### [WHAT YOU ARE ASKED TO DO]
Lines before the one containing "Screenshot is 1054x2576." are to be left out; that line and all after it, through the end of the material below, are to be written out exactly.

### [DATA EXCERPTS]
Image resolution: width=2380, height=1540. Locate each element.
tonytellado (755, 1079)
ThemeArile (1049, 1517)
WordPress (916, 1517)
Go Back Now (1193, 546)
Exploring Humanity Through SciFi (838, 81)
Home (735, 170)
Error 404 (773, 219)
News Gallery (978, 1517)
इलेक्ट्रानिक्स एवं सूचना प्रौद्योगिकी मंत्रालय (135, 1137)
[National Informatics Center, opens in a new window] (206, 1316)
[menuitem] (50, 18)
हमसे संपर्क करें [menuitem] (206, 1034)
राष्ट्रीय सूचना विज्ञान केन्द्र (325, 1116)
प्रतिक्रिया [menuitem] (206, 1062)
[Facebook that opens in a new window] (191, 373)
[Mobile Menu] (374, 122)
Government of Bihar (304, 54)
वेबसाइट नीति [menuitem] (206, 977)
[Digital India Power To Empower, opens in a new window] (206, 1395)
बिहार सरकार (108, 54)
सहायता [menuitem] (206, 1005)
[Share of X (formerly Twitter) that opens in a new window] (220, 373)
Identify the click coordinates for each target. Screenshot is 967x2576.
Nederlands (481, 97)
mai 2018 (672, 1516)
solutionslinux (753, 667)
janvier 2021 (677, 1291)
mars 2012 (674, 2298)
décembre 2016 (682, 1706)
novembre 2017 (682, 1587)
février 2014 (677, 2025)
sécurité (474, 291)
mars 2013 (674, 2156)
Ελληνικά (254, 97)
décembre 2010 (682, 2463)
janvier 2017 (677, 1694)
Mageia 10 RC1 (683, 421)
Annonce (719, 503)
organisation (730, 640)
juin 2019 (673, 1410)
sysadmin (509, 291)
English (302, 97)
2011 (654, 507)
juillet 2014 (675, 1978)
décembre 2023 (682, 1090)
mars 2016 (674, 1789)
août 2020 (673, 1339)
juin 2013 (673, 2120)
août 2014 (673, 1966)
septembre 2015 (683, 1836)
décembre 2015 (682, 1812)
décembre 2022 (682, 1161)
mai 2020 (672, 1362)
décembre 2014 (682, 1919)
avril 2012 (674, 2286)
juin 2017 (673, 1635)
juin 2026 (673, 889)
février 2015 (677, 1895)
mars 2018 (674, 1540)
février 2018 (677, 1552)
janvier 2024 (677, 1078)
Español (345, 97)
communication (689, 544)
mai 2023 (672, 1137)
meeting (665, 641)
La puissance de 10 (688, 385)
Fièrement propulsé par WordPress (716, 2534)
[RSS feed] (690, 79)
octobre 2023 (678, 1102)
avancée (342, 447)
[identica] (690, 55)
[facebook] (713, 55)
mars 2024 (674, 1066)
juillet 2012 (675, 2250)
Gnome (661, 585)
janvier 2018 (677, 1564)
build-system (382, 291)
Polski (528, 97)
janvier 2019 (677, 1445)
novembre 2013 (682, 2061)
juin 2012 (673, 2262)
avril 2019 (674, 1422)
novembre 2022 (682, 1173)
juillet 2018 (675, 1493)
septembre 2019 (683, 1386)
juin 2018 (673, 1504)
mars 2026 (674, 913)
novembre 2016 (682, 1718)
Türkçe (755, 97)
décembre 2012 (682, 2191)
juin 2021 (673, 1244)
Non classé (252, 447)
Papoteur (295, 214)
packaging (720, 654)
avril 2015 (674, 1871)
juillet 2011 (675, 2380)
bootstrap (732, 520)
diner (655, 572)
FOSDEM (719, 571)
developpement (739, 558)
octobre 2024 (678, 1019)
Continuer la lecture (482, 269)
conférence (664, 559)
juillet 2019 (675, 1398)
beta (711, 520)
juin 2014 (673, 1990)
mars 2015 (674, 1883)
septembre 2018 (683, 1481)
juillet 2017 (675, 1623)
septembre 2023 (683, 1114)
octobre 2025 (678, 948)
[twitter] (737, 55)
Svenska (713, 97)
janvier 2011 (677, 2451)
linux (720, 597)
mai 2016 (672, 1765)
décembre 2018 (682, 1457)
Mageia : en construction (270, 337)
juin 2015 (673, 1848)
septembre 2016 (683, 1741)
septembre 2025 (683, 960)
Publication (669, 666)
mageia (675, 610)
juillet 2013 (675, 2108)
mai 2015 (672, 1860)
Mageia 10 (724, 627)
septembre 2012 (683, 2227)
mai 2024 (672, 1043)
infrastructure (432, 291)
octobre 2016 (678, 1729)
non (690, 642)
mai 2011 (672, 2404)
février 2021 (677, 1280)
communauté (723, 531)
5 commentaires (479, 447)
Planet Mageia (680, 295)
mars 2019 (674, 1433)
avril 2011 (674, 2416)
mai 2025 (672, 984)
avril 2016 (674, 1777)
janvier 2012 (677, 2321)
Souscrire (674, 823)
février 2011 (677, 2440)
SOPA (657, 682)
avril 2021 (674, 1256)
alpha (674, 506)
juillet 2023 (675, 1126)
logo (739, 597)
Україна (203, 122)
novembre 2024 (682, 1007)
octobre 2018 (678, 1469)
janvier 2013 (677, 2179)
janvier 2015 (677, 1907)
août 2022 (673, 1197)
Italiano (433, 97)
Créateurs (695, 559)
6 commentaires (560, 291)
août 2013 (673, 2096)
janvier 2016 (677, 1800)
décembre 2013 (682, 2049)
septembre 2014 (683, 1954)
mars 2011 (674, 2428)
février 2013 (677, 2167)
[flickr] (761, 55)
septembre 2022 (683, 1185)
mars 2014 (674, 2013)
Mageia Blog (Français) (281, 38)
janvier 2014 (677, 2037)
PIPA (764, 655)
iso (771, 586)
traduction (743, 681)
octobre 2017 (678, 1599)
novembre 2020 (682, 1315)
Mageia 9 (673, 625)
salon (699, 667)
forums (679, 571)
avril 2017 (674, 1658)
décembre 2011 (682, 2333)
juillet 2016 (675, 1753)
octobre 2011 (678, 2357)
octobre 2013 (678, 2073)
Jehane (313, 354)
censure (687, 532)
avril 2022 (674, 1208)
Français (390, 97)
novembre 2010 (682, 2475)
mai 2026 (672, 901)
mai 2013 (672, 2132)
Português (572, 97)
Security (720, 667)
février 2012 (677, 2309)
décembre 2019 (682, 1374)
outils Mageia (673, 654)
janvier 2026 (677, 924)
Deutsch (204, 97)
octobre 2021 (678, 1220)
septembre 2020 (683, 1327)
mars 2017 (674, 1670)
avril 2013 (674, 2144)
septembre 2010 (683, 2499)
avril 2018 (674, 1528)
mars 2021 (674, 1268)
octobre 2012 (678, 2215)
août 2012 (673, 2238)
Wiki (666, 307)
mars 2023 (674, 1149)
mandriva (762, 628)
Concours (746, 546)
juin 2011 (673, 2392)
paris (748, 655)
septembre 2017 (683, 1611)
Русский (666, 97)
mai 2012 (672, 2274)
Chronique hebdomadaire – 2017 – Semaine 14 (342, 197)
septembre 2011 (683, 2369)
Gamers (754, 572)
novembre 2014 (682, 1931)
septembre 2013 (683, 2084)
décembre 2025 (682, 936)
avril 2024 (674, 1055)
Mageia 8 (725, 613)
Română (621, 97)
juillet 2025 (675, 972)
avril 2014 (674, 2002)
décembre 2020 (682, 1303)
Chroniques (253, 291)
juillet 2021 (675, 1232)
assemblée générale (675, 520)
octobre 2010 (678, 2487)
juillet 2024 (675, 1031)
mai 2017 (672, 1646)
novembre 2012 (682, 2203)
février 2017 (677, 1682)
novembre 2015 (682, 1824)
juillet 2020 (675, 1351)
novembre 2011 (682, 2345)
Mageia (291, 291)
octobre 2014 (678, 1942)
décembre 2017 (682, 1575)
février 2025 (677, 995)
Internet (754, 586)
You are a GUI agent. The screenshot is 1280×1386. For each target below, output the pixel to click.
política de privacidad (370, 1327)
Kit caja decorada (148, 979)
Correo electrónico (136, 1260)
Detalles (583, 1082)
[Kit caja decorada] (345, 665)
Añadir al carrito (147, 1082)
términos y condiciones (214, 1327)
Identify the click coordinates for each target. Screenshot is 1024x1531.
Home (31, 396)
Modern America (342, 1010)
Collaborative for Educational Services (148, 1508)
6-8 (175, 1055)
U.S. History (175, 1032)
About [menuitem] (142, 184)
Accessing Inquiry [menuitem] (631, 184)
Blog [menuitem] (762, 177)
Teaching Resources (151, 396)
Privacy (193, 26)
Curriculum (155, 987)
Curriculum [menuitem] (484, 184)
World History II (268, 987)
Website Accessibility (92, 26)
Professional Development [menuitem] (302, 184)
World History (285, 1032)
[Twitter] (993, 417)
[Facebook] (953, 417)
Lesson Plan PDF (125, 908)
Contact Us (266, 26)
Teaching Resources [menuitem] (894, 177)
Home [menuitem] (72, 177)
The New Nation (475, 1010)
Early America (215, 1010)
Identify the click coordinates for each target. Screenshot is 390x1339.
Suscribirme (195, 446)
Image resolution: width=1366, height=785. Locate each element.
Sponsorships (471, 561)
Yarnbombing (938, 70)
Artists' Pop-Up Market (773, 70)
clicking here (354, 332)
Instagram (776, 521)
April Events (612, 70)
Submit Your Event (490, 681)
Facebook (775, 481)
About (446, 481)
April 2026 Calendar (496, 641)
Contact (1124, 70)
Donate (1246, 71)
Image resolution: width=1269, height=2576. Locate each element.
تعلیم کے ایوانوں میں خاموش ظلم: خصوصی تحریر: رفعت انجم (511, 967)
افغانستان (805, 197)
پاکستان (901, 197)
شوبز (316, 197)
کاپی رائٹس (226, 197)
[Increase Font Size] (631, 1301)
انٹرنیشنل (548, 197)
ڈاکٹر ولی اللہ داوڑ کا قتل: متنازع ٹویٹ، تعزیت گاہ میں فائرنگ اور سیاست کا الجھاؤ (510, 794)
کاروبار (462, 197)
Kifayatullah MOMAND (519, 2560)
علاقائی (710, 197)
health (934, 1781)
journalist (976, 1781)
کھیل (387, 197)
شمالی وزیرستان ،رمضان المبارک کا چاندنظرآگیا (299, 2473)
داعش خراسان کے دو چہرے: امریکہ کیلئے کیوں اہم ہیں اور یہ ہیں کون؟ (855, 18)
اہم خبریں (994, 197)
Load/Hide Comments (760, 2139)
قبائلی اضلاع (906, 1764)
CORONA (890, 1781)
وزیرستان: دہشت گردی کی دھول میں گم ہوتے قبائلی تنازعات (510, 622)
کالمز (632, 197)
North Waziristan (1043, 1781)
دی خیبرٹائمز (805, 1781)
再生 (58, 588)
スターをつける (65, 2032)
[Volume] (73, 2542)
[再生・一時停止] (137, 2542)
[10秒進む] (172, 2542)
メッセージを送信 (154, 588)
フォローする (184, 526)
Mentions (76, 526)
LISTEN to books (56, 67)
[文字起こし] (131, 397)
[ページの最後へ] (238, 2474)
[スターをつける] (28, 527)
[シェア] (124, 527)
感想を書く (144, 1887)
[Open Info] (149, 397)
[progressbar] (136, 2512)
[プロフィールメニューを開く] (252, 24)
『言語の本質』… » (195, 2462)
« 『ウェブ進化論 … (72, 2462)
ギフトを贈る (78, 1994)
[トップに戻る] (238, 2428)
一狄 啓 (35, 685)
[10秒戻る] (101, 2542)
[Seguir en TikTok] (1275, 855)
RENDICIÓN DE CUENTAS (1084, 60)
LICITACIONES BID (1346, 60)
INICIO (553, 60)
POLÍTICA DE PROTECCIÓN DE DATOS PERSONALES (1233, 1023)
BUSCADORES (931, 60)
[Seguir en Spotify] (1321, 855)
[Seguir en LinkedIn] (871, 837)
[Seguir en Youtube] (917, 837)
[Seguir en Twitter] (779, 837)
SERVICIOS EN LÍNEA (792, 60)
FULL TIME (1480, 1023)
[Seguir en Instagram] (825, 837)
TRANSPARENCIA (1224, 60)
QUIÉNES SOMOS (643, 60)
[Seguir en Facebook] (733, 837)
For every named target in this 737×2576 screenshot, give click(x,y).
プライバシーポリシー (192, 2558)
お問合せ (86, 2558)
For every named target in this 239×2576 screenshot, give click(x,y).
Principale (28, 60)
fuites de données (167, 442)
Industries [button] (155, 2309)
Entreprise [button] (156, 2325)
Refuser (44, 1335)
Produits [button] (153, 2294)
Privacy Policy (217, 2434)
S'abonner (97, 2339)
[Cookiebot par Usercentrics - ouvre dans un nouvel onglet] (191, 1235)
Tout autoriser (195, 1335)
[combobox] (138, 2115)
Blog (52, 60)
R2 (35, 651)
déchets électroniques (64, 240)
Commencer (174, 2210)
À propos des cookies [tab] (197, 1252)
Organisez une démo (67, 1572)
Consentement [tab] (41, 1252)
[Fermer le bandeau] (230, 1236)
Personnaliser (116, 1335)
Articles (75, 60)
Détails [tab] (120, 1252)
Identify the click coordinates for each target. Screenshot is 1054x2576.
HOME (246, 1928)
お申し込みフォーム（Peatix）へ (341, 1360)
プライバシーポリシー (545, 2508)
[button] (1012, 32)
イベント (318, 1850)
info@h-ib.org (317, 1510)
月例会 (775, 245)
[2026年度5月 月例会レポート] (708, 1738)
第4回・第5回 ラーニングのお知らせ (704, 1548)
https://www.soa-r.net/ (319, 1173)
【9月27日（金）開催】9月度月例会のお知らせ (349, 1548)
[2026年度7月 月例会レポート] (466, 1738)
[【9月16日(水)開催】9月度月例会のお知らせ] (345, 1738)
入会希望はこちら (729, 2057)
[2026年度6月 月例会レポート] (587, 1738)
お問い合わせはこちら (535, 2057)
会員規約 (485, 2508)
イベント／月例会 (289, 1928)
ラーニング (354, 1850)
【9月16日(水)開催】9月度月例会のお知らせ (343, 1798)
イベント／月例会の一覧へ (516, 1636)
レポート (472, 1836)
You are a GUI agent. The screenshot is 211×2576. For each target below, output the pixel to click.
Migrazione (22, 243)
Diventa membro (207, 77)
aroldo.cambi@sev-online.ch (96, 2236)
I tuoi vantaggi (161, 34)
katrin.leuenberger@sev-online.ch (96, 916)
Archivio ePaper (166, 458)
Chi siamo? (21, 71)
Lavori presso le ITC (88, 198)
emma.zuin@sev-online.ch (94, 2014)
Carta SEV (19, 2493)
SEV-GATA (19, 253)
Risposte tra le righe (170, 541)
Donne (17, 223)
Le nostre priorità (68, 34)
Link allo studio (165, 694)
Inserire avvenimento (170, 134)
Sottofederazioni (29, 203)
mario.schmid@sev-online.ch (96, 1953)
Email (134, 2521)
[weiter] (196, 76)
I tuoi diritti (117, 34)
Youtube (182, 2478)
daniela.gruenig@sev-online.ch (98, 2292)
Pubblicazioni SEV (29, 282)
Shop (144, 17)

### [RESULT BELOW]
Identify the click coordinates for each target. Screenshot is 1054x2576.
HOME (246, 1928)
お申し込みフォーム（Peatix）へ (341, 1360)
プライバシーポリシー (545, 2508)
[button] (1012, 32)
イベント (318, 1850)
info@h-ib.org (317, 1510)
月例会 (775, 245)
[2026年度5月 月例会レポート] (708, 1738)
第4回・第5回 ラーニングのお知らせ (704, 1548)
https://www.soa-r.net/ (319, 1173)
【9月27日（金）開催】9月度月例会のお知らせ (349, 1548)
[2026年度7月 月例会レポート] (466, 1738)
[【9月16日(水)開催】9月度月例会のお知らせ] (345, 1738)
入会希望はこちら (729, 2057)
[2026年度6月 月例会レポート] (587, 1738)
お問い合わせはこちら (535, 2057)
会員規約 (485, 2508)
イベント／月例会 (289, 1928)
ラーニング (354, 1850)
【9月16日(水)開催】9月度月例会のお知らせ (343, 1798)
イベント／月例会の一覧へ (516, 1636)
レポート (472, 1836)
You are a GUI agent. The screenshot is 211×2576. For each target below, output the pixel to click.
Migrazione (22, 243)
Diventa membro (207, 77)
aroldo.cambi@sev-online.ch (96, 2236)
I tuoi vantaggi (161, 34)
katrin.leuenberger@sev-online.ch (96, 916)
Archivio ePaper (166, 458)
Chi siamo? (21, 71)
Lavori presso le ITC (88, 198)
emma.zuin@sev-online.ch (94, 2014)
Carta SEV (19, 2493)
SEV-GATA (19, 253)
Risposte tra le righe (170, 541)
Donne (17, 223)
Le nostre priorità (68, 34)
Link allo studio (165, 694)
Inserire avvenimento (170, 134)
Sottofederazioni (29, 203)
mario.schmid@sev-online.ch (96, 1953)
Email (134, 2521)
[weiter] (196, 76)
I tuoi diritti (117, 34)
Youtube (182, 2478)
daniela.gruenig@sev-online.ch (98, 2292)
Pubblicazioni SEV (29, 282)
Shop (144, 17)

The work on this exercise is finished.